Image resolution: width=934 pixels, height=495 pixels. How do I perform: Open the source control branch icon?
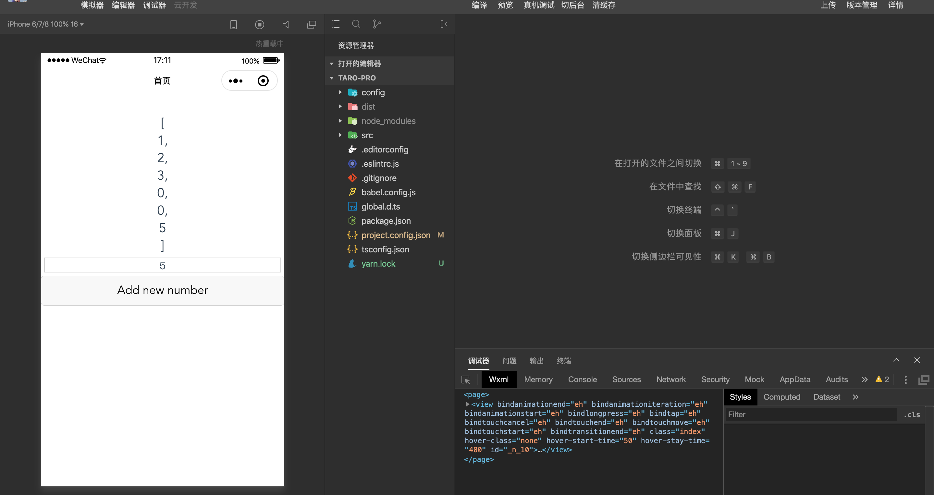coord(377,24)
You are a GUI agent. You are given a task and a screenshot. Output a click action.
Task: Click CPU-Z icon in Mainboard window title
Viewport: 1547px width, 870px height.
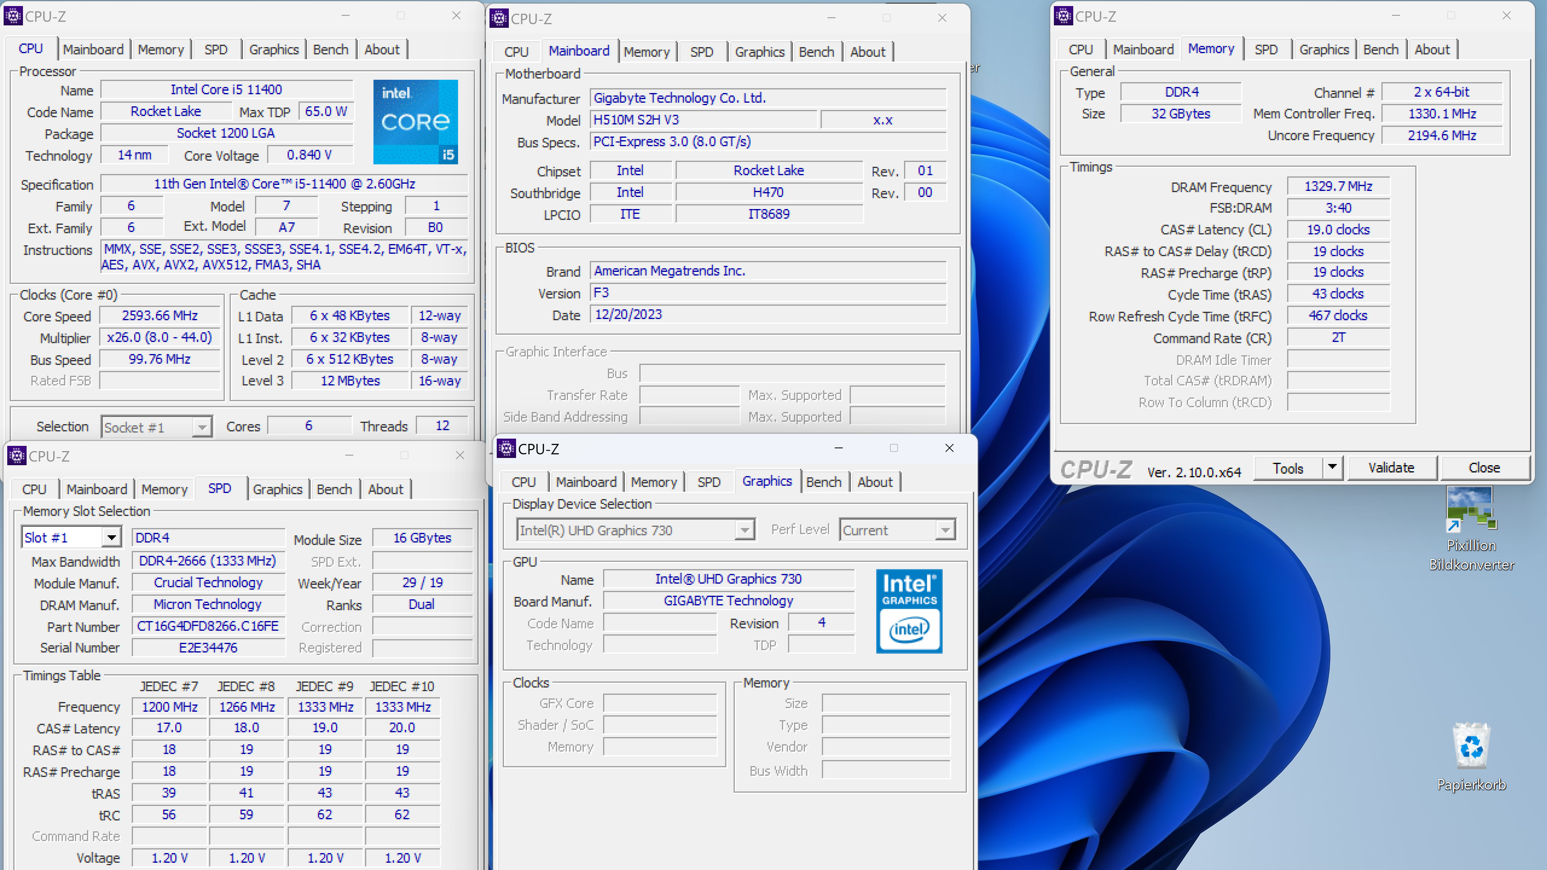[x=499, y=19]
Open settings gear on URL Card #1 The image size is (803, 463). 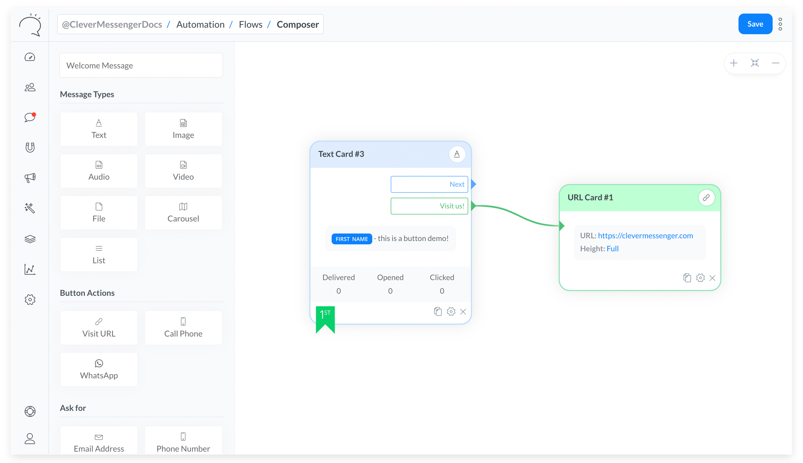pyautogui.click(x=700, y=278)
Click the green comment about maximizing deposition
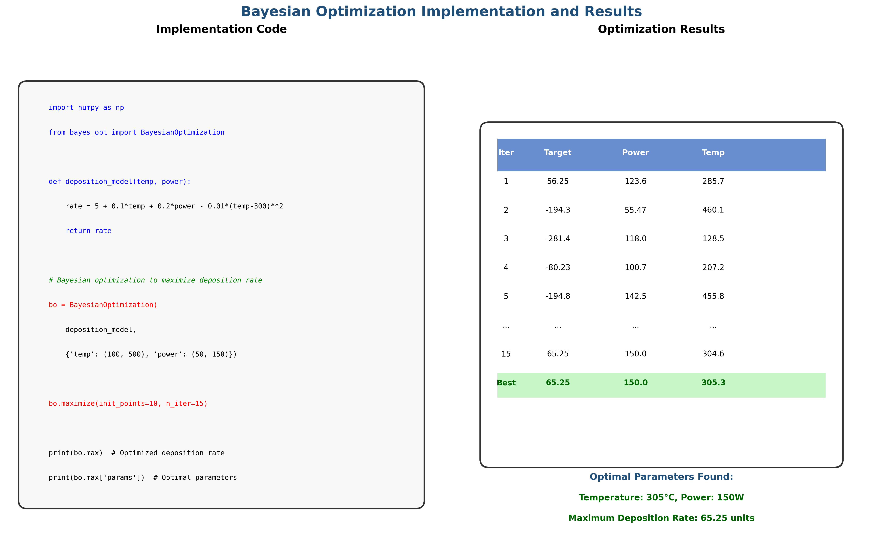 pos(155,280)
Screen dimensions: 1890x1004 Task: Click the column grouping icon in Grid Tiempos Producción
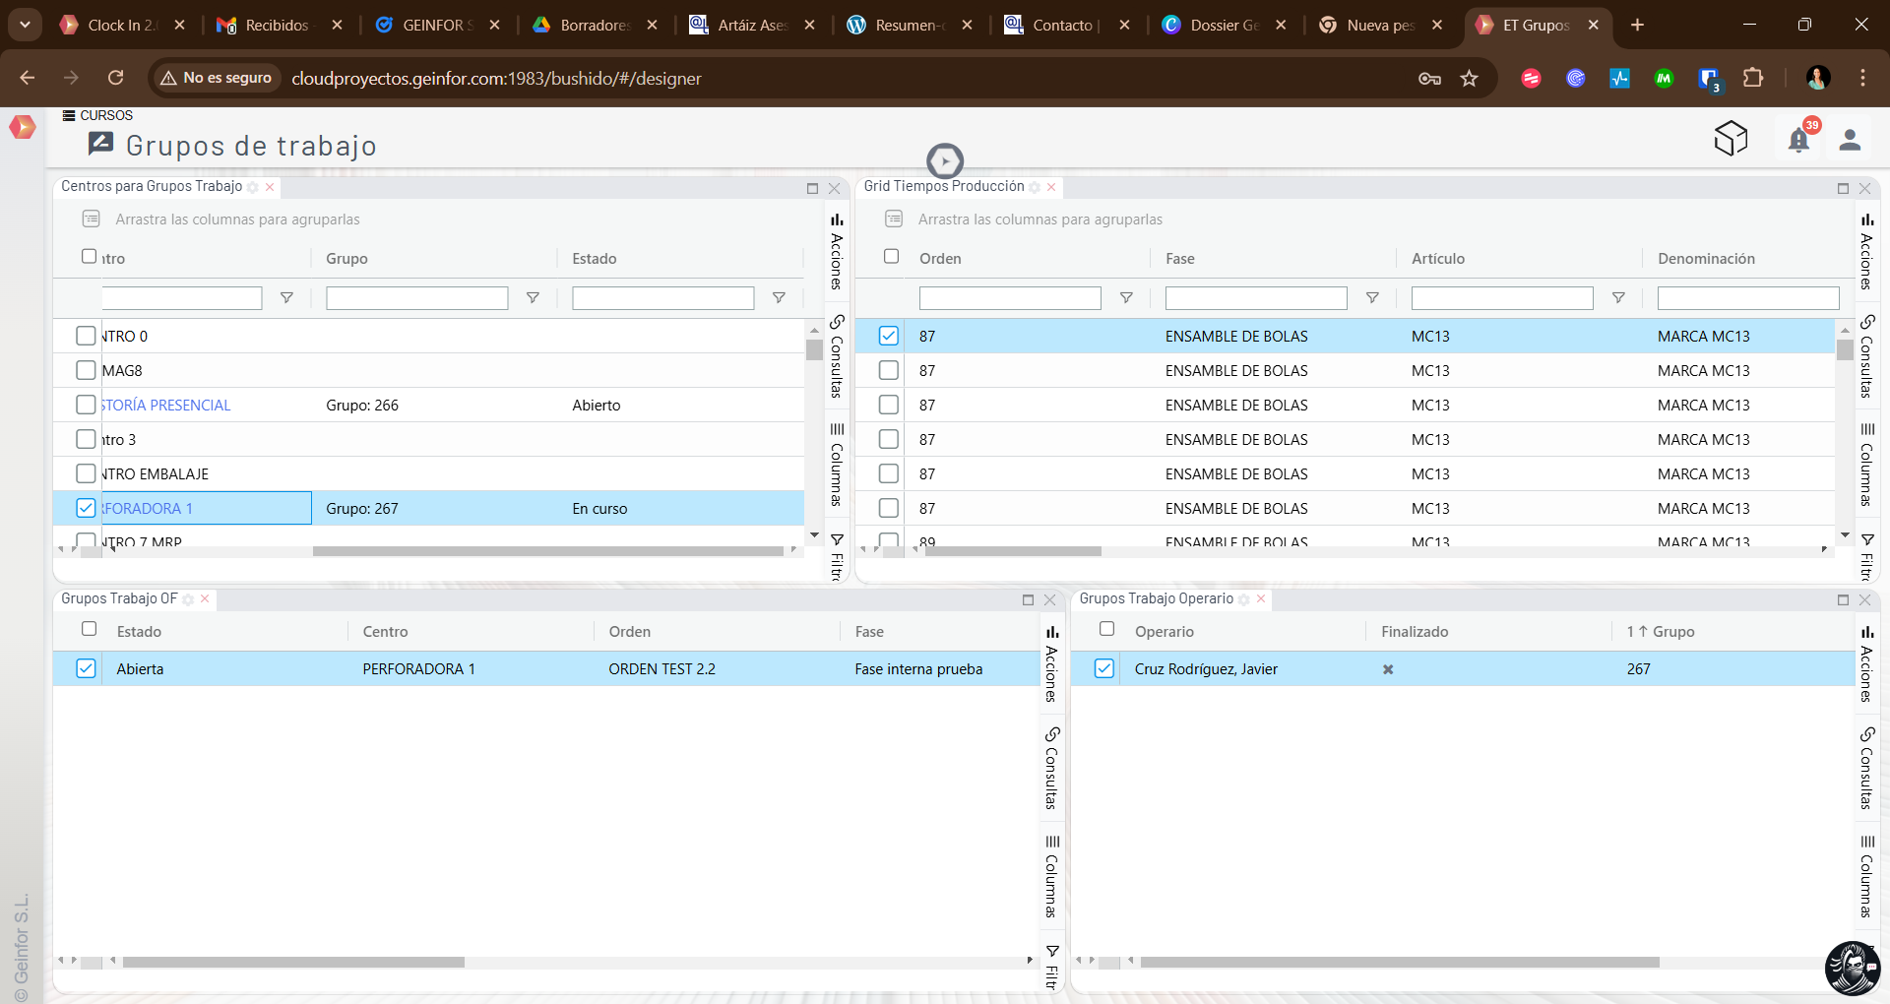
· · · · · · ·
» **What the task asks**:
Extract the run of lines beginning with the line that holds "Click the green" and ending at the last line of the data, inclusive. Exclude any pictures from the copy.

» **Task answer**:
Click the green comment about maximizing deposition
 pos(155,280)
Screen dimensions: 1890x1004 Task: Click the column grouping icon in Grid Tiempos Producción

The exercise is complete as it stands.